Tackling a Challenging Corpus for Early Detection of Gambling Disorder: UNSL at MentalRiskES 2025
Horacio Thompson, Marcelo Errecalde
TL;DR
The paper tackles early risk detection of gambling disorder on the web by deploying a modular CPI+DMC framework with three distinct CPI models (SS3, Extended BETO with domain vocabulary, and SBERT with SetFit) and history- or global-based decision policies. It reports top placements in MentalRiskES 2025 Task 1 (Macro F1 around 0.56) and analyzes the trade-offs between predictive accuracy and decision speed, as well as model agreement and error patterns. The study highlights corpus challenges, such as high lexical overlap and nuanced risk signals, and discusses data interpretation, adaptive evaluation metrics, and the need for transparent ERD systems in mental health contexts.

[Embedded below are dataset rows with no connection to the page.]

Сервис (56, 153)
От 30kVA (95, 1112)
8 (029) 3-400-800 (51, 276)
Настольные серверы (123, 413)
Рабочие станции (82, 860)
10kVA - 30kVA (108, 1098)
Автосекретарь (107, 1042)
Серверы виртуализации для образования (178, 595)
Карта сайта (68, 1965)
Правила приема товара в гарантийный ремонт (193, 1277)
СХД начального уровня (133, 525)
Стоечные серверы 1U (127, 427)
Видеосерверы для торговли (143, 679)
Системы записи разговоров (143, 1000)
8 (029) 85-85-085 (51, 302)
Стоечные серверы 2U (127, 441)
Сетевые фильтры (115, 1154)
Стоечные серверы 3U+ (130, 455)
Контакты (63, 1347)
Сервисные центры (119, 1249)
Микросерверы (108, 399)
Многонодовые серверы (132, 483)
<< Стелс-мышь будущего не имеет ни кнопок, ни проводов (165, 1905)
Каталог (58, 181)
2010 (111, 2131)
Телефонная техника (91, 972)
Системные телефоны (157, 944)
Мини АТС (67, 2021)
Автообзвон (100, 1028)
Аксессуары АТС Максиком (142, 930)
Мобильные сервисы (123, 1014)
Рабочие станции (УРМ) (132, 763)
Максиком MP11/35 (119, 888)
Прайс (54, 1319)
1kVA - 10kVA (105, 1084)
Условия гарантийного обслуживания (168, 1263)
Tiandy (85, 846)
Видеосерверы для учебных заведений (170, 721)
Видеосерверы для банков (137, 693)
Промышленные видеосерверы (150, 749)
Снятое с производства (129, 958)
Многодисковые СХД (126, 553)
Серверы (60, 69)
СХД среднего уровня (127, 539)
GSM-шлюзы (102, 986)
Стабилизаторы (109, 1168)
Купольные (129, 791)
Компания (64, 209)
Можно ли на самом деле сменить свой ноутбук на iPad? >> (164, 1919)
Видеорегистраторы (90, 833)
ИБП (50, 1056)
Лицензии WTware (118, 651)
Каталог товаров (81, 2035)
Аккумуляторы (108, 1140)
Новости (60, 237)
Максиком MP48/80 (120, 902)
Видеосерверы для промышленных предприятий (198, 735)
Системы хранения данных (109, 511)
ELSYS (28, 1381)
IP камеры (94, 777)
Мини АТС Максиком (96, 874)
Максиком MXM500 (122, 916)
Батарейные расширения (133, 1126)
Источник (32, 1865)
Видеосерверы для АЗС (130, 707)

Overall, it demonstrates that balancing classification performance with timely decisions can yield strong results, while underscoring the importance of data quality and interpretability for real-world deployment.
Abstract
Gambling disorder is a complex behavioral addiction that is challenging to understand and address, with severe physical, psychological, and social consequences. Early Risk Detection (ERD) on the Web has become a key task in the scientific community for identifying early signs of mental health behaviors based on social media activity. This work presents our participation in the MentalRiskES 2025 challenge, specifically in Task 1, aimed at classifying users at high or low risk of developing a gambling-related disorder. We proposed three methods based on a CPI+DMC approach, addressing predictive effectiveness and decision-making speed as independent objectives. The components were implemented using the SS3, BERT with extended vocabulary, and SBERT models, followed by decision policies based on historical user analysis. Although it was a challenging corpus, two of our proposals achieved the top two positions in the official results, performing notably in decision metrics. Further analysis revealed some difficulty in distinguishing between users at high and low risk, reinforcing the need to explore strategies to improve data interpretation and quality, and to promote more transparent and reliable ERD systems for mental disorders.